- [Challenge 1]
Pull out every line of the records that contains the string "Click", matching case exactly.
** START Passage shown **
If you would like to preorder your supplies and pick them up at the conference we are happy to offer that service! Please use promo code : ROMANHOLIDAY to alert us that your order is for pick up at the conference. You will not be charged shipping as your order will not be shipped to you. Instead on the first day of the conference you can pick up your preorder in our onsite store!

Please add the sku to the right to your order if you would like to pick up at the ROMAN HOLIDAY 2024 Conference.

Father Catich’s Worst Nightmare by Yves Leterme – Level: (I/A) Intermediate/Advanced

In this five-day workshop students will explore letterforms that hardly bear any resemblance to Catichs’s Trajans. In fact, almost as if to taunt the good man, we’ll change about everything that characterizes the so-called Eternal Letter: size, slope, tool, speed, proportions, serifs, spacing, flavor—it all goes down the drain.
** END Passage shown **
- [Challenge 2]
Carry on the conference workshop text from the point where it stops.
** START Records to process **
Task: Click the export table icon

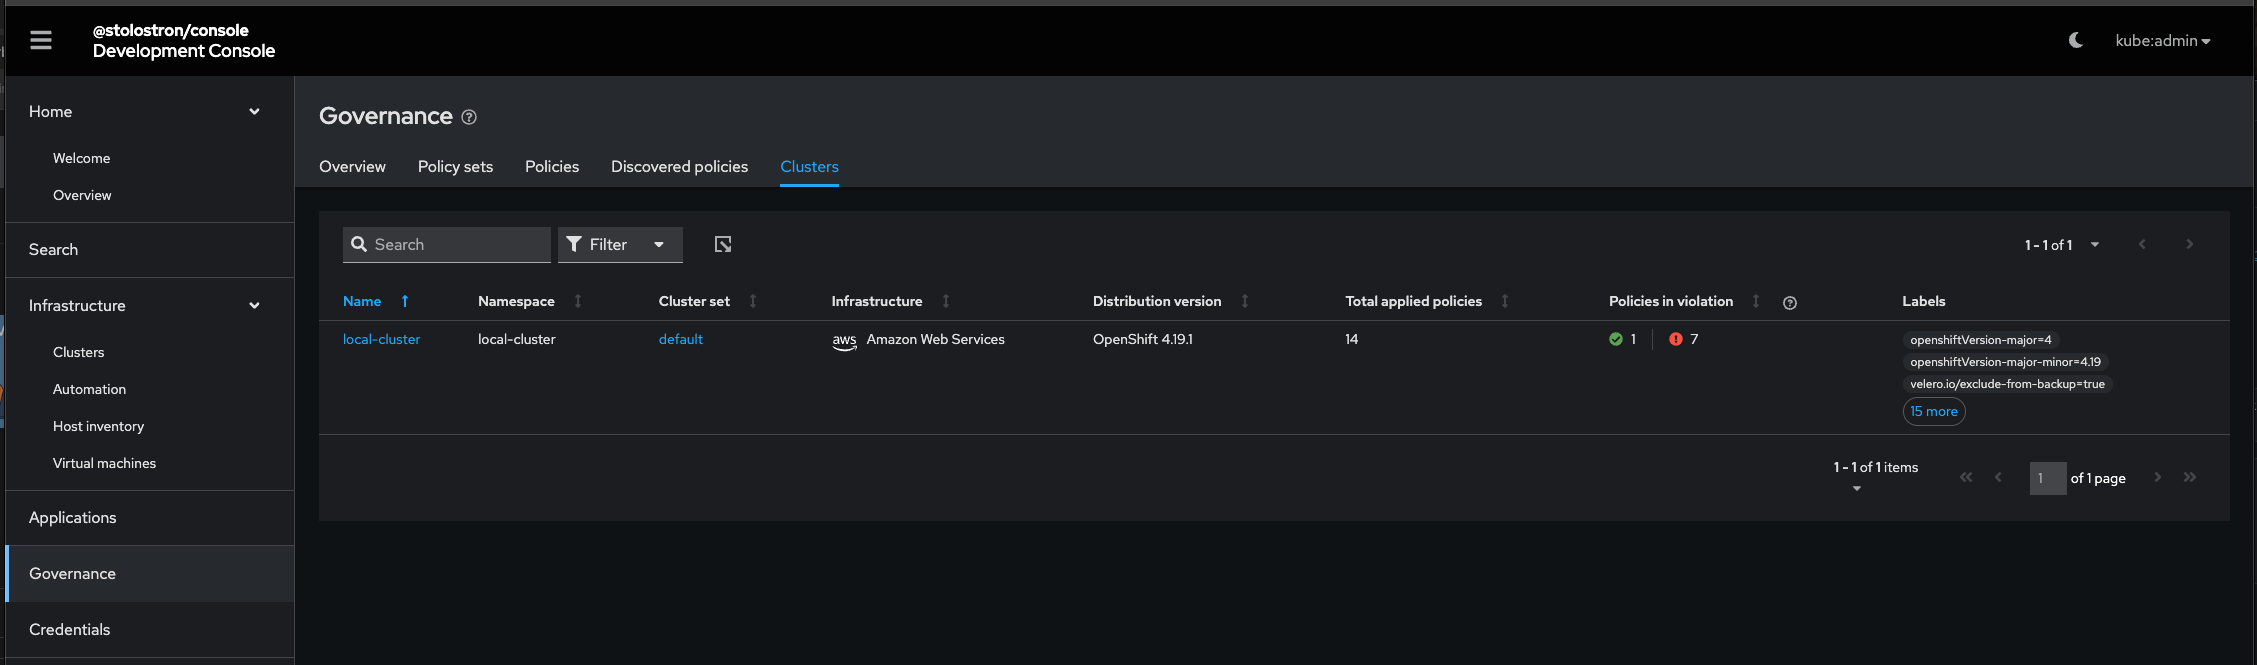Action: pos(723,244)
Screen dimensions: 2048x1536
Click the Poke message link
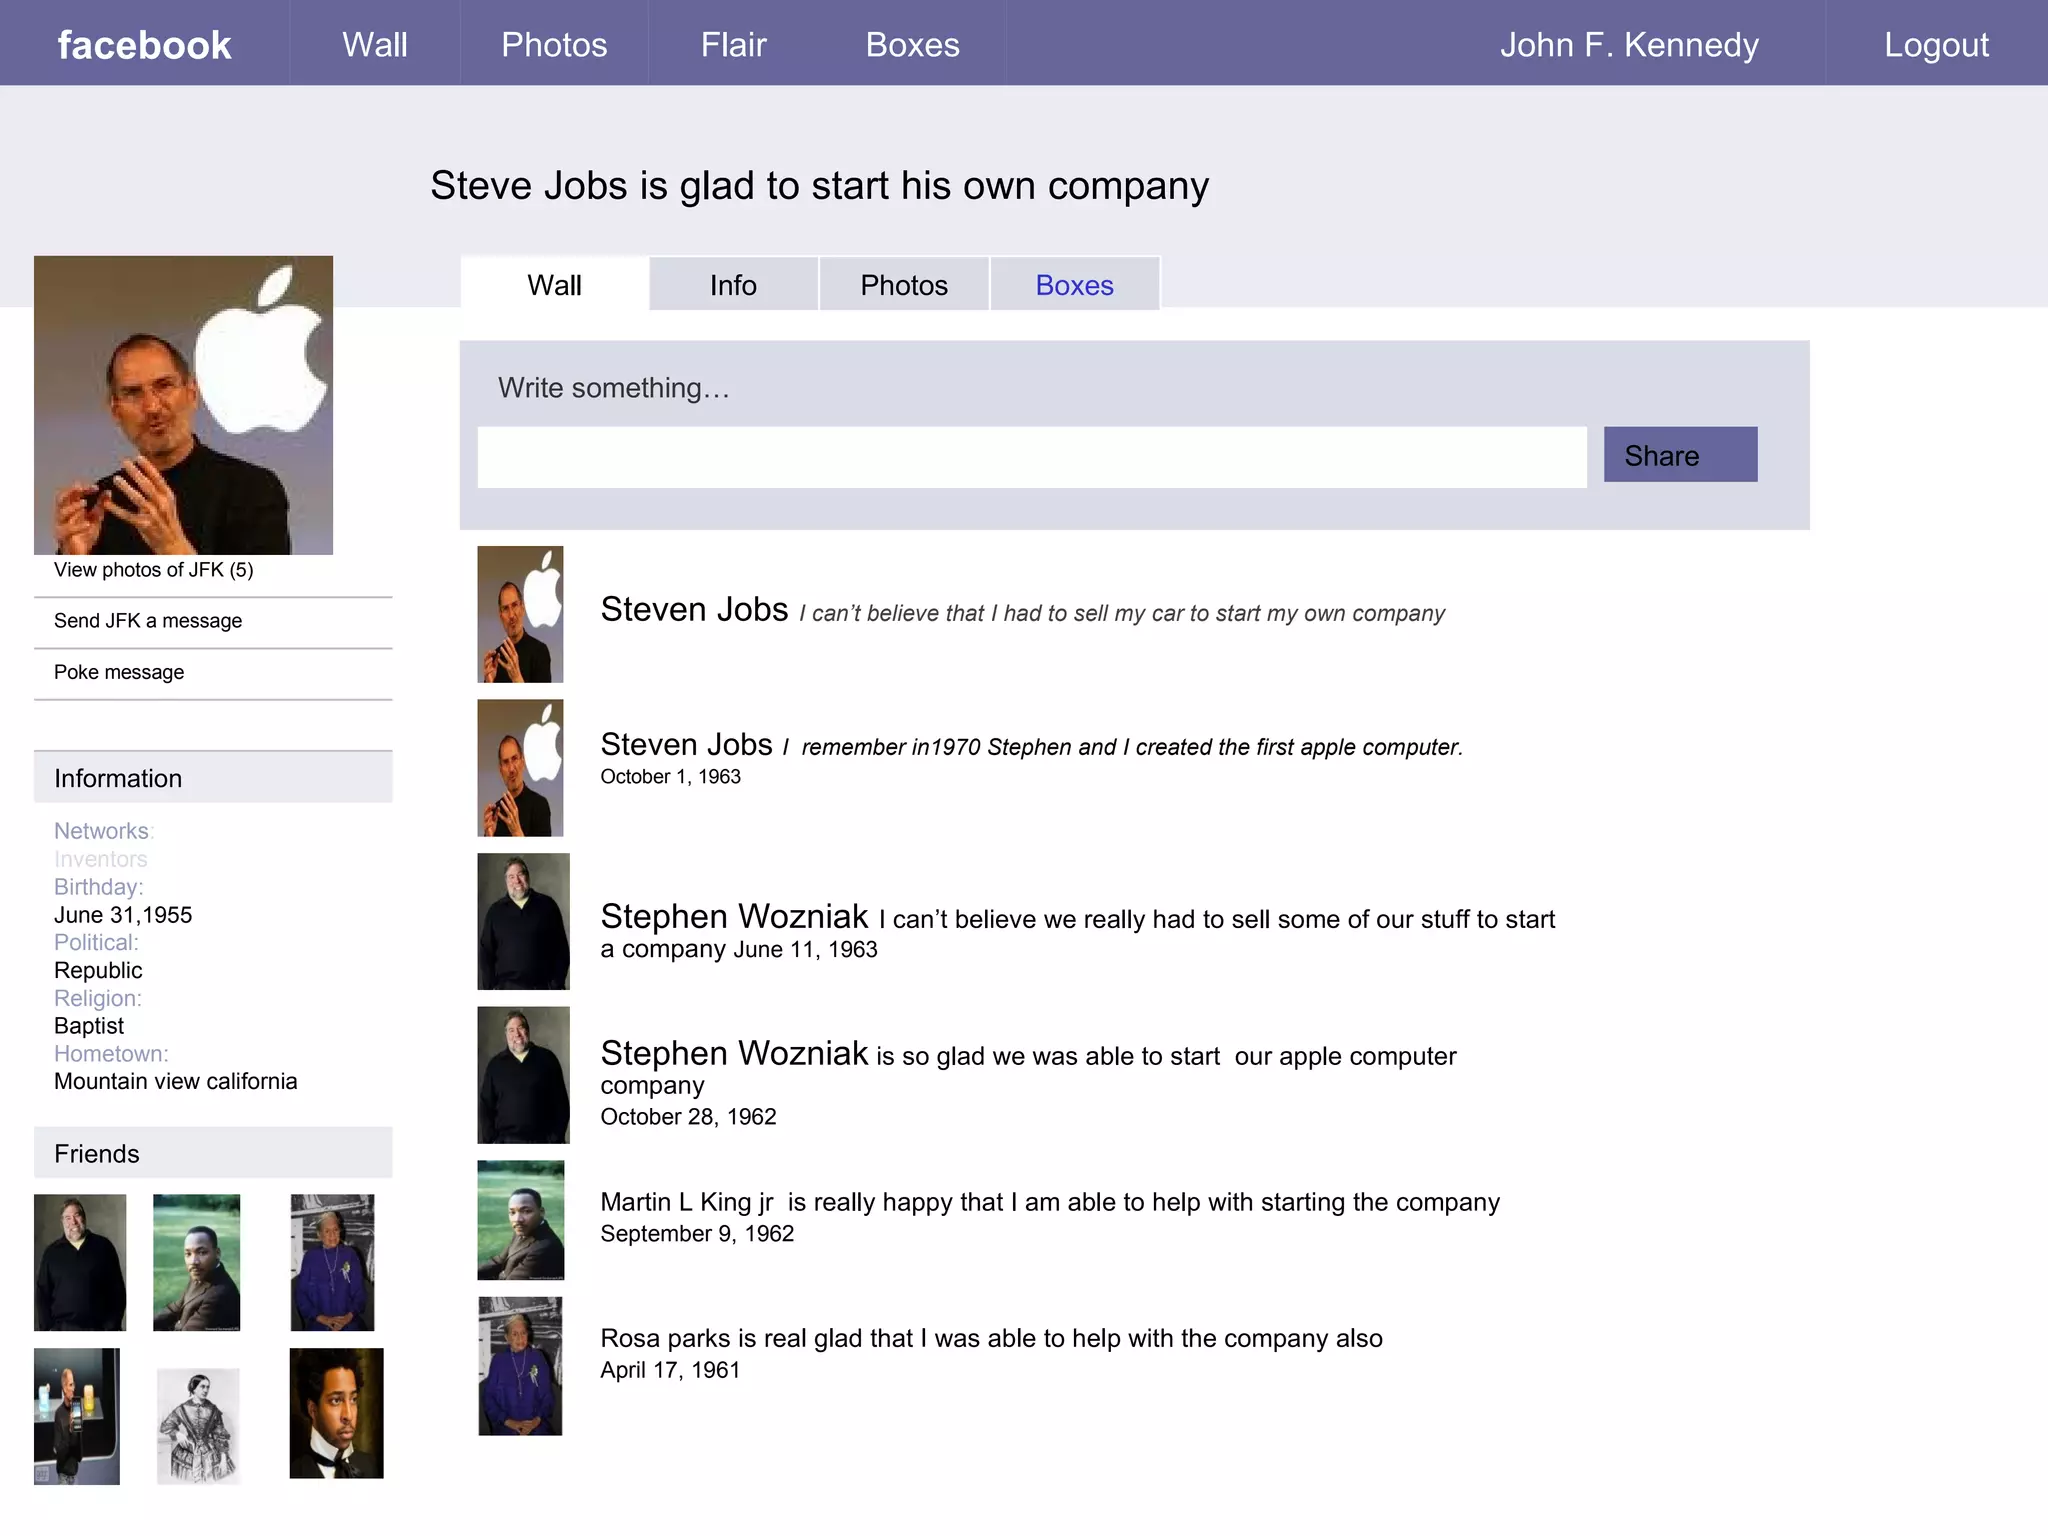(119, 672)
** END Records to process **
** START Records to process **
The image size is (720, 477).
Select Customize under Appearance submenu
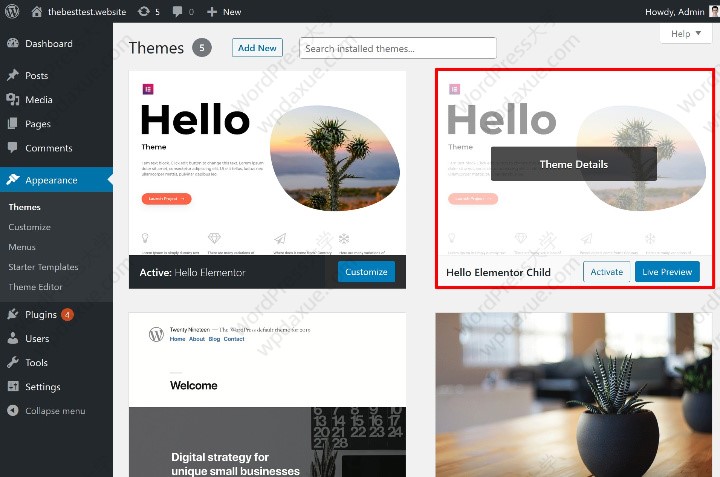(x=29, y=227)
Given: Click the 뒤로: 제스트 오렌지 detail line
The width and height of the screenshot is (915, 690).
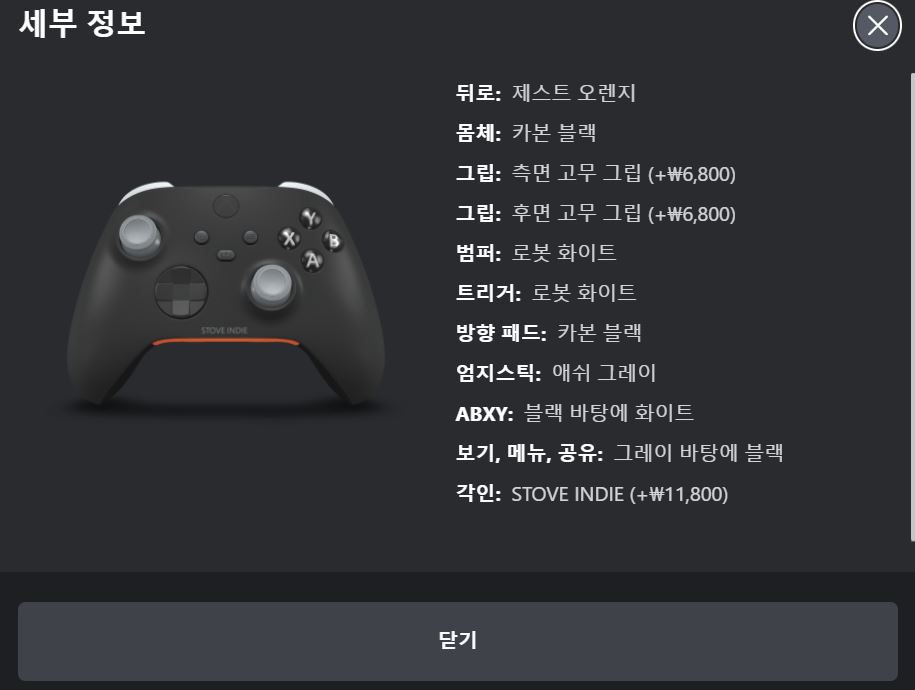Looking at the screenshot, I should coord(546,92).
** END Records to process **
- [Written response 1]
Task: Click the export table icon
Click the Poke message link
Given: Click the 뒤로: 제스트 오렌지 detail line

- [Written response 2]
First we’ll take up the flat brush and I imagine Father Edward nodding his approval while we skillfully wield that tool in order to create capitals of a more lively nature by cautiously playing with slope, width, size and serifs. Once we turn to capitals of vaguely Lombardic origin, however, the priest freezes up. These letters, a crude aberration from the Trajan proportions at best, will look even more outrageous and disheveled once we’re done with them. Not only will we explore how we can turn them into absolutely unique and surprising creatures, but we’ll also dress them in clothes varying from chic to shabby and downright dirty.

By then it’s time to change tools and size. The Speedball C5—not exactly Catich’s best friend by the way—will prove its worth by taking a flight over the page, producing tiny caps at high speed, with the clear intention of going for delightful variation rather than tedious repetition. The majestic and austere flavor of the Trajan capital is totally absent in all these letters, but the liveliness, the element of surprise and the charming nonchalance amply make up for it.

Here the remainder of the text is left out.